### TASK INSTRUCTIONS
Your task is to transcribe all the entries exactly, excluding pictures.
┌─ DATA PROVIDED
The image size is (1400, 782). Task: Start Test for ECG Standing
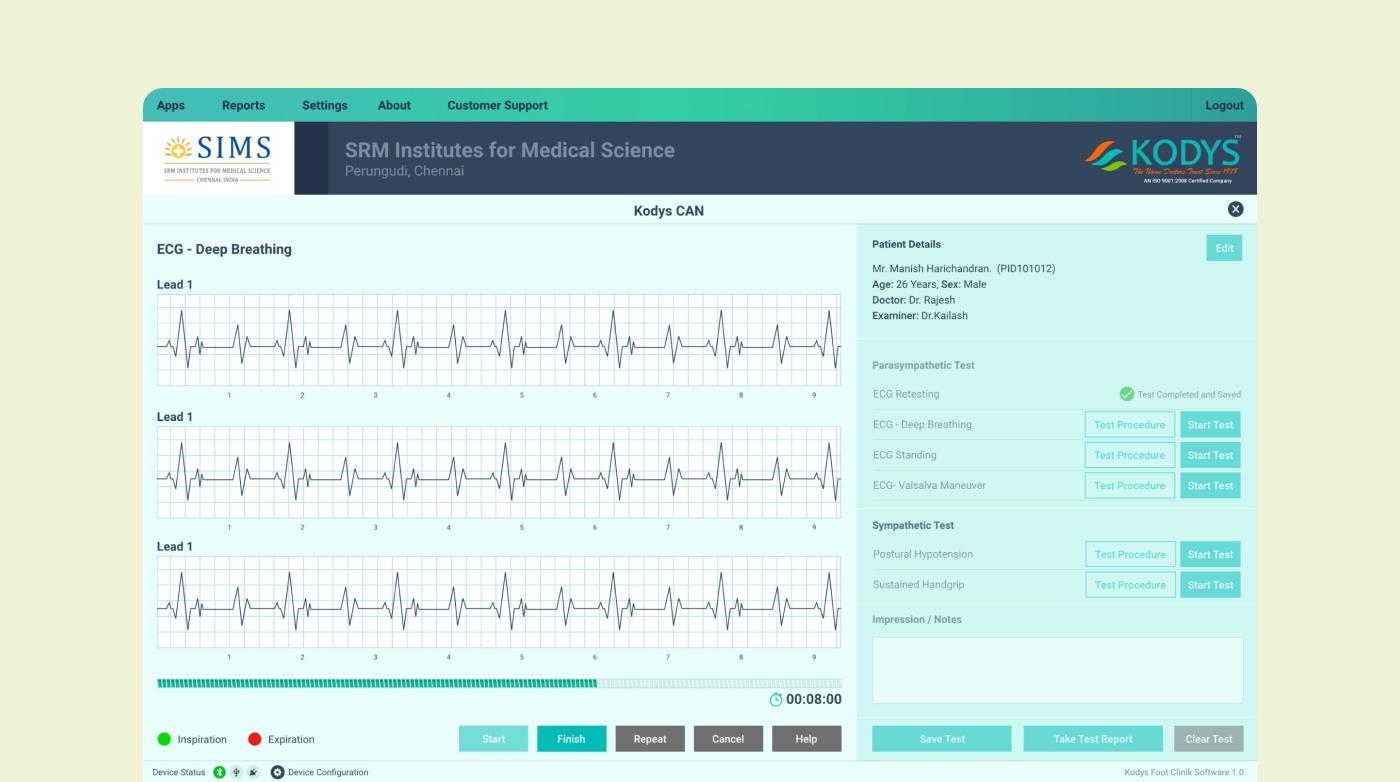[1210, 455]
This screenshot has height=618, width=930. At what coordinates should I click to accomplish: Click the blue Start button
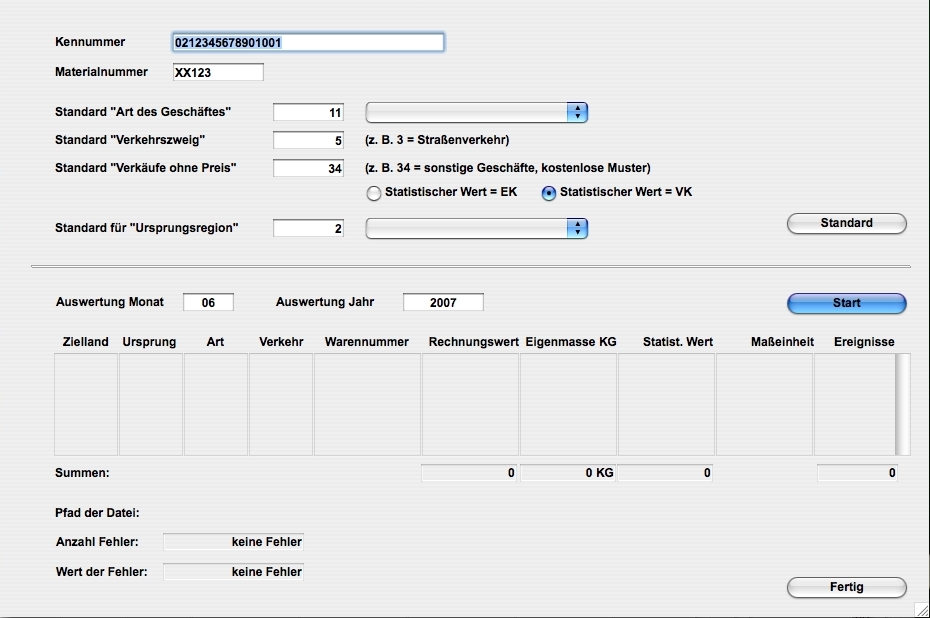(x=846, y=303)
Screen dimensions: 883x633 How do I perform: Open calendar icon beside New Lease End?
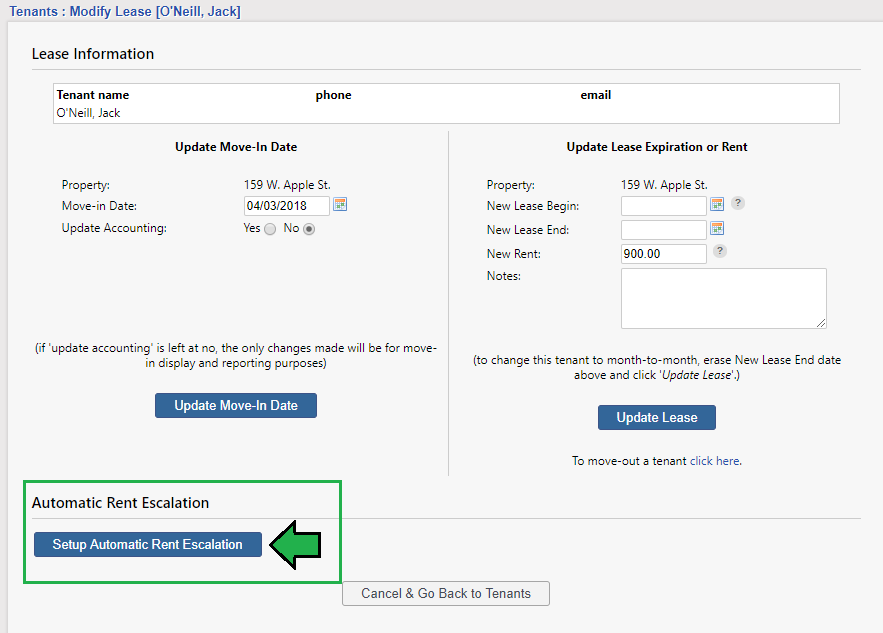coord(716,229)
└─
### RESPONSE TO THE EXERCISE
The image size is (1400, 782). Task: Start Test for ECG Standing
[1210, 455]
This screenshot has height=618, width=930. At what coordinates should I click to accomplish: Click the blue Start button
(x=846, y=303)
Screen dimensions: 883x633 How do I perform: Open calendar icon beside New Lease End?
coord(716,229)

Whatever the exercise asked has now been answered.